Department of Non-Resident Keralites Affairs of State of Kerala (NORKA ROOTS)

Agency overview
- Formed: 6 December 1996; 29 years ago
- Jurisdiction: Kerala
- Headquarters: Thiruvananthapuram, Kerala, India;
- Minister responsible: V. D. Satheesan, Minister for NORKA;
- Agency executives: T. V. Anupama, IAS, Secretary to Government; Ajith Kolassery, CEO;
- Website: https://norkaroots.kerala.gov.in/

= Department of Non-Resident Keralites Affairs =

Kerala government agency

The Non-Resident Keralites Affairs abbreviated as NORKA is a department of the Government of Kerala formed on 6 December 1996 to redress the grievances of Non-Resident Keralites (NRKs). It is the first of its kind formed in any Indian state. The department was formed in an attempt to strengthen the relationship between the NRKs and the Government of Kerala and to improve the administrative framework. The field agency of NORKA is known as the NORKA Roots, which was set up in 2002 to act as an interface between the NRKs and the Government of Kerala.
It also acts as a forum for addressing problems amongst non-resident Keralites, safeguarding their rights and assisting returnees.

Amidst the COVID-19 pandemic, the NORKA-Roots portal facilitated registration from people all around the world to request to return to Kerala. The portal also allowed people stuck in different states of the country to register on their site from 29 April 2020.

STORED DATA:
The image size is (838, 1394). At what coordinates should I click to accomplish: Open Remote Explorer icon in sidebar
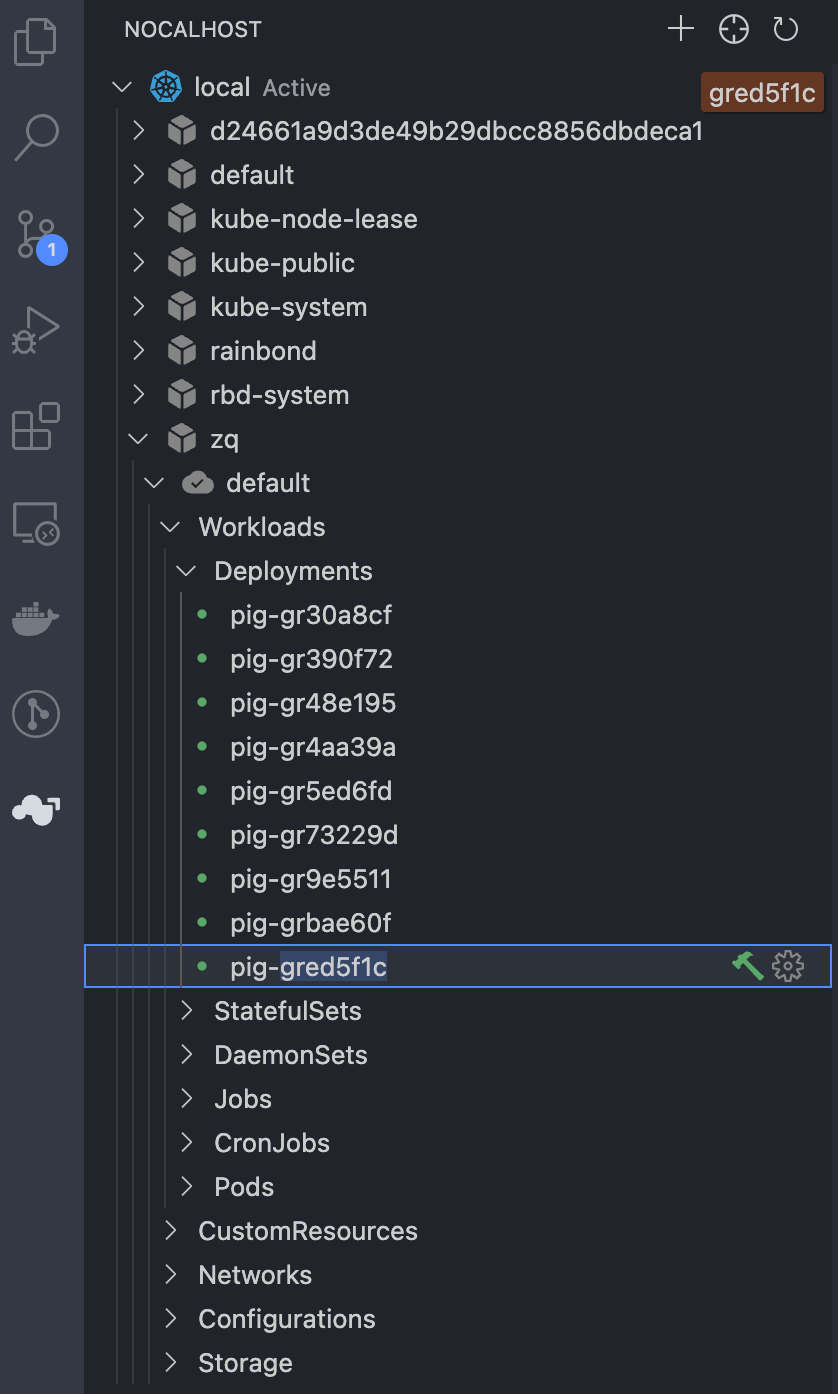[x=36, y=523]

==

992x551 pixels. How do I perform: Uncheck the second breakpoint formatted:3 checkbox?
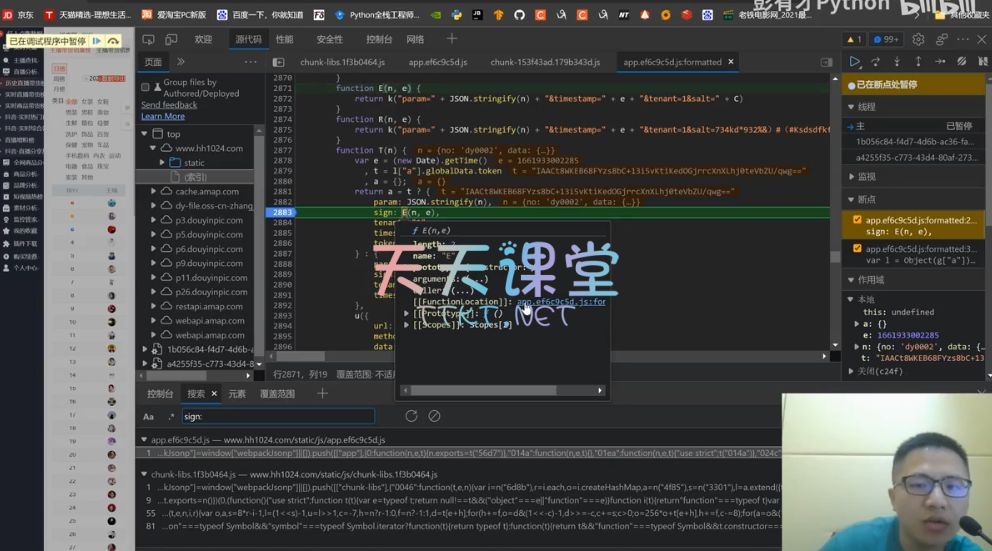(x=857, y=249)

TASKS AND EXERCISES:
A. In the NORKA page, give the passage again beginning at the words "It also acts" and stopping after "29 April 2020.", changing "returnees" to "returning emigrants".
B. Shorten the paragraph of the NORKA page that starts "Amidst the COVID-19 pandemic" into a brief bulleted list that keeps its main facts.

RESPONSES:
A.
It also acts as a forum for addressing problems amongst non-resident Keralites, safeguarding their rights and assisting returning emigrants.

Amidst the COVID-19 pandemic, the NORKA-Roots portal facilitated registration from people all around the world to request to return to Kerala. The portal also allowed people stuck in different states of the country to register on their site from 29 April 2020.

B.
- During the COVID-19 pandemic, the NORKA-Roots portal let people around the world register to request a return to Kerala.
- From 29 April 2020, people stuck in other Indian states could also register on the site.